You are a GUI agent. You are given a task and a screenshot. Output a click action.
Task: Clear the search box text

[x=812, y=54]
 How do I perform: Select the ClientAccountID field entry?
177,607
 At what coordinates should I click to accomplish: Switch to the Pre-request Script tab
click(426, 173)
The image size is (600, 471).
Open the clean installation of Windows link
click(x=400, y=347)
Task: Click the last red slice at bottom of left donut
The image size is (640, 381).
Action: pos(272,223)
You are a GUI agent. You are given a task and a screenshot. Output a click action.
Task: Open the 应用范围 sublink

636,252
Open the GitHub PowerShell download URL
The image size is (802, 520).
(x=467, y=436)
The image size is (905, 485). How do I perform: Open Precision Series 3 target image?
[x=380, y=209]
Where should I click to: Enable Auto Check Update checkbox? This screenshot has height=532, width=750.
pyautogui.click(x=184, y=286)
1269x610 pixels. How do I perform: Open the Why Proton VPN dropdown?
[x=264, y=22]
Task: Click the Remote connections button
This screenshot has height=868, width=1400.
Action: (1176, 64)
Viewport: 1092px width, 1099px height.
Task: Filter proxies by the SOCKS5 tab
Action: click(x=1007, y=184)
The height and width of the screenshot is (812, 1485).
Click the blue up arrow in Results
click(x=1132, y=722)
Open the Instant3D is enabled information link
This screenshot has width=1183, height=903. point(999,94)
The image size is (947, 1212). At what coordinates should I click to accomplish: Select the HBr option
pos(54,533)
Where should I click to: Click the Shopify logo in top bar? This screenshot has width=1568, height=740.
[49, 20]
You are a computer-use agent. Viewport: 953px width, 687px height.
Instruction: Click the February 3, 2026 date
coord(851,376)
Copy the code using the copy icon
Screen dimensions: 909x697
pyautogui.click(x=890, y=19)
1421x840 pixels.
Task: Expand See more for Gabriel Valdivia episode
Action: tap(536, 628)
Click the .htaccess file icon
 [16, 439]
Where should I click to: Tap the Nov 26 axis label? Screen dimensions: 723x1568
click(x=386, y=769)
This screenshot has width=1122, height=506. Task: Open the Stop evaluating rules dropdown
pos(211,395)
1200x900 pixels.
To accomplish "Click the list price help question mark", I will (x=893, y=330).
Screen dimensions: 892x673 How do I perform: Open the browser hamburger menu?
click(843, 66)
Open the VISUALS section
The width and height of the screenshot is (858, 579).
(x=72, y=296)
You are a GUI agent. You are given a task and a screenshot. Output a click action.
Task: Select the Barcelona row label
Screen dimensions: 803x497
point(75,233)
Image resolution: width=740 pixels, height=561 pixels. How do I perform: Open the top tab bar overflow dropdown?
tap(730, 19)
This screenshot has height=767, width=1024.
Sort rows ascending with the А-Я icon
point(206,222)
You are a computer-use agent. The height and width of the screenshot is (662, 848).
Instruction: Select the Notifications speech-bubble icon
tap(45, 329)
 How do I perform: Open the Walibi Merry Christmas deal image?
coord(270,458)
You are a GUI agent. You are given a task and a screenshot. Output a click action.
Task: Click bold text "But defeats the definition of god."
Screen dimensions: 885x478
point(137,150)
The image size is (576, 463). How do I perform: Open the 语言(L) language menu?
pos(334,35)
▬▬▬▬▬▬▬▬▬▬
- [HOW TO COMPLETE THIS TASK] Lines that hold the word "computer" are the ones to copy from the entries above.

- [RESPONSE FOR THIS EXERCISE]
You are a computer-use agent. Viewport: 953px width, 687px height.
You are a computer-use agent. The height and width of the screenshot is (662, 848).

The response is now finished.